Research Expertise and Interest
biogeochemistry, iron reduction, metals and contaminants, soil aggregates, selenium kinetics of organic matter degradation, nitrate reduction, soil and environmental biogeophysics, biogeochemical cycles, fate and transport of nutrients, sulfate reduction, wetland soils, littoral sediments, spatial variation in biogeochemical processes
Research Description
The research in Pallud Lab focuses on the analysis and prediction of the fate and transport of chemical species that are of importance to the functioning, quality and remediation of soils, surface sediments and water.
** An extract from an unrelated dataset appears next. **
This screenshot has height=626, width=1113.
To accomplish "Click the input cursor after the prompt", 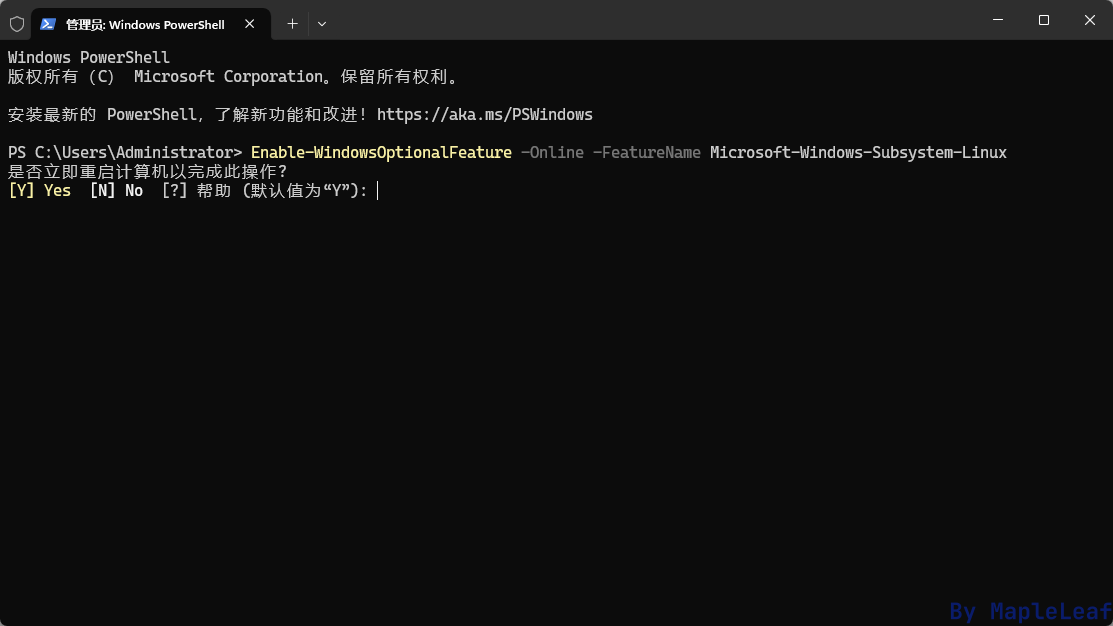I will coord(378,191).
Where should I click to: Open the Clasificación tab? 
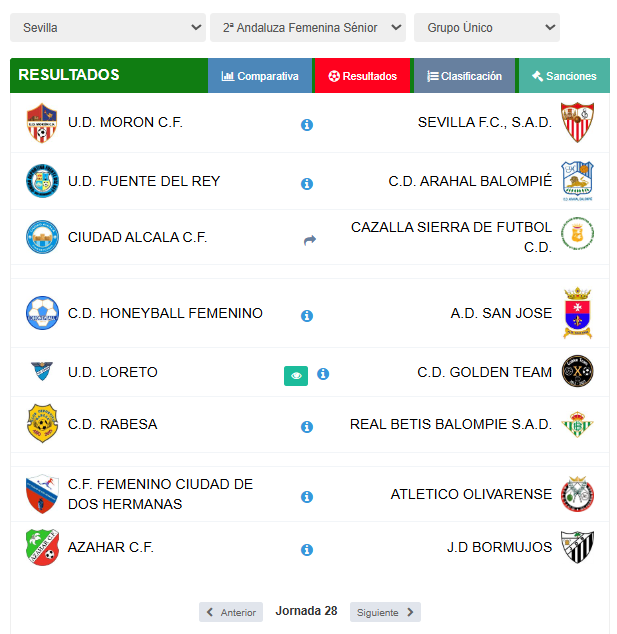pyautogui.click(x=464, y=76)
More specifically, their research aims at a mechanistic understanding and quantitative characterization of biological processes and their impact on the mobility, bioavailability and distribution of nutrients, metals and contaminants. As a consequence, their research is strongly multidisciplinary, standing at the interface between soil microbiology, soil geochemistry and soil physics and explores the coupled geochemical, biological and transport processes in soils, surface sediments and within watersheds. Their approach combines (i) field measurements, (ii) laboratory experiments that focus on the mechanisms, kinetics and equilibrium states of individual biogeochemical processes, (iii) reactive transport modeling, and (iv) elemental budget analysis at the field scale that ultimately allows predicting the response of a natural system to changing conditions.